Keep that in mind when reading that this current Congress is on track to pass the fewest pieces of legislation of all time. Niraj Chokshi at the National Journal compiled a handy chart to illustrate how the number of laws in the United States has skyrocketed even as the number of pieces of legislation have dropped precipitously:
The 112th Congress passed fewer bills by far from previous sessions, so once the data comes out, it might be the case that they actually didn't add all that much to the Federal Register. That would still be unlikely. Congress hasn't added fewer than 5,000 pages in the last twenty years. That's a far cry from the "productive" Congress of 1955, which added a scant 1,800 pages to the Federal Register.
This is what happens when we legislate by omnibus. Members of Congress would prefer to have only one politically difficult on a massive piece of legislation than a long series of difficult votes on smaller pieces of legislation. What it means, though, is that the larger bills get stuffed with pork and special interest carve-outs while they often have little to do with the actual issue at hand. Look at the Hurricane Sandy relief bill, for example: hundreds of millions of dollars went to parts of the country (like Alaska) completely unaffected by the devastating hurricane.
That's not to say that it's definitionally a bad thing that Congress adds laws and regulations at historically high rates. It could be that these massive bills are all good. But legislating by omnibus does insulate members of Congress from accountability for bad law, and it does mean that the laws that actually do get passed are massive complexities that, often, members of Congress only vaguely understand and that the executive branch will have difficulty carrying out.

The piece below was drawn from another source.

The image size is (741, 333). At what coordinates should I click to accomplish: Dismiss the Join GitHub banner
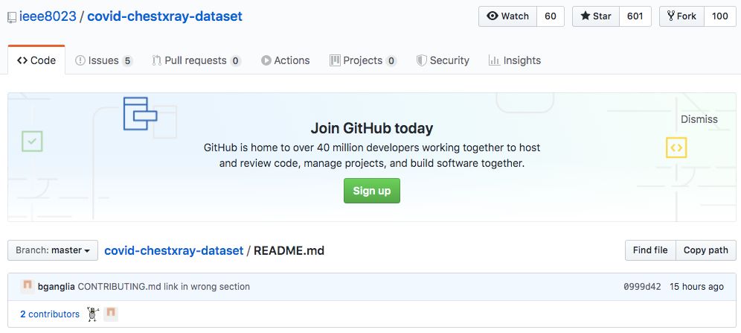699,119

It's part of the reason that House Republicans want to break up the comprehensive immigration reform bill into a smaller series. Many Republicans find an attractiveness in some of the provisions in the Senate-passed legislation, but don't want to have to sign on to a grocery list of policies they think would do harm to the country in order to get those good parts passed. It's part of the reason some members of Congress are talking about breaking up the Farm Bill - one of the most egregious examples of tacking on special interest handouts to an important policy.

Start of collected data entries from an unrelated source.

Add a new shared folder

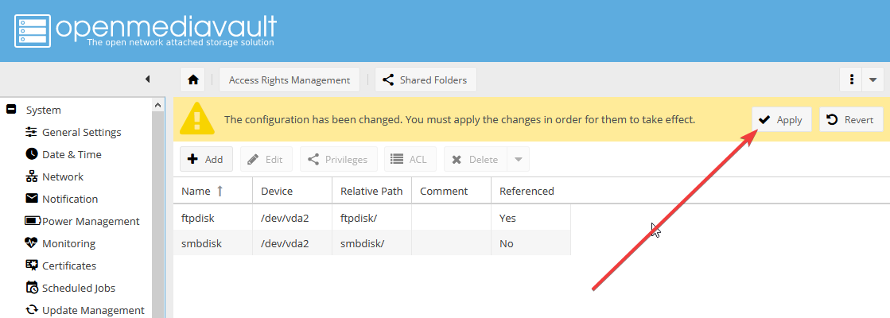[206, 159]
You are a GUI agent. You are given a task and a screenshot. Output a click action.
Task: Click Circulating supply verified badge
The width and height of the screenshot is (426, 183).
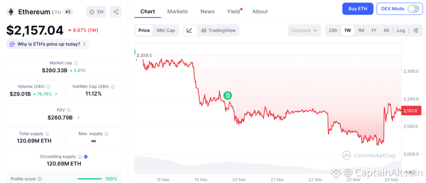tap(86, 157)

Measuring Congress by number of bills passed is a really bad way to measure both productiveness and merit of a Congress. Adding pages to the Federal Register is a pretty bad way to measure as well. What this does say is that Congress has begun passing larger and larger pieces of legislation. That helps members of Congress evade responsibility for bad policy tacked on to enormous bills, and enables special interests to carve out their own favors.